**Task to complete**
Below this sentence is a listing; return exactly its lines from the one with "Clear the Valid" to the one with "Go up one folder level arrow", both kept, and nothing more.
****************
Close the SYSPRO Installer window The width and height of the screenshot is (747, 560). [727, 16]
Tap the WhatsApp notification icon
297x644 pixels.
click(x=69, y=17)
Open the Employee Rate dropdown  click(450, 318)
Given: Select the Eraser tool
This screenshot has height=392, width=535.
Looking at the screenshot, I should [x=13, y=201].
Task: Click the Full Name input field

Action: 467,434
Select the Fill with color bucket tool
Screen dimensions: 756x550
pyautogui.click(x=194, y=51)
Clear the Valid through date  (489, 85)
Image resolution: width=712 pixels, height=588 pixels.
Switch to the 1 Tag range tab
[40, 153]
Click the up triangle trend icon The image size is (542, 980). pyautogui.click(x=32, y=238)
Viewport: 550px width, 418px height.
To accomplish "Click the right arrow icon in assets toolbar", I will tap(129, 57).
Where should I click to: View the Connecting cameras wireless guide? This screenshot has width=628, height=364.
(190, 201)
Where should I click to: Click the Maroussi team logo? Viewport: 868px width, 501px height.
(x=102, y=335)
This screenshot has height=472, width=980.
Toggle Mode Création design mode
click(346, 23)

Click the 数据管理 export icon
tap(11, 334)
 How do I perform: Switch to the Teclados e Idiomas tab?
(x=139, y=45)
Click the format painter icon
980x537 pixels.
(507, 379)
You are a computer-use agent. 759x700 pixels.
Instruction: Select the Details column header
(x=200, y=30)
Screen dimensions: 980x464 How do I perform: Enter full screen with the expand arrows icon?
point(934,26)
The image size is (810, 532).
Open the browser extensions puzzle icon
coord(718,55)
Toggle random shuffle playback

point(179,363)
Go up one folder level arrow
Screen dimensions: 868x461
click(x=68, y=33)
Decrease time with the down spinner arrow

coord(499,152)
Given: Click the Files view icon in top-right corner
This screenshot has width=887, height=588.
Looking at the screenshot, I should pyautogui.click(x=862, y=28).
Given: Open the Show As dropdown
****************
**Answer space**
Clear the Valid through date  (489, 85)
Image resolution: width=712 pixels, height=588 pixels.
Switch to the 1 Tag range tab
[40, 153]
Click the up triangle trend icon The image size is (542, 980). pyautogui.click(x=32, y=238)
Viewport: 550px width, 418px height.
To accomplish "Click the right arrow icon in assets toolbar", I will tap(129, 57).
Where should I click to: View the Connecting cameras wireless guide? This screenshot has width=628, height=364.
(190, 201)
Where should I click to: Click the Maroussi team logo? Viewport: 868px width, 501px height.
(x=102, y=335)
This screenshot has height=472, width=980.
Toggle Mode Création design mode
click(346, 23)

Click the 数据管理 export icon
tap(11, 334)
 How do I perform: Switch to the Teclados e Idiomas tab?
(x=139, y=45)
Click the format painter icon
980x537 pixels.
(507, 379)
You are a computer-use agent. 759x700 pixels.
Instruction: Select the Details column header
(x=200, y=30)
Screen dimensions: 980x464 How do I perform: Enter full screen with the expand arrows icon?
point(934,26)
The image size is (810, 532).
Open the browser extensions puzzle icon
coord(718,55)
Toggle random shuffle playback

point(179,363)
Go up one folder level arrow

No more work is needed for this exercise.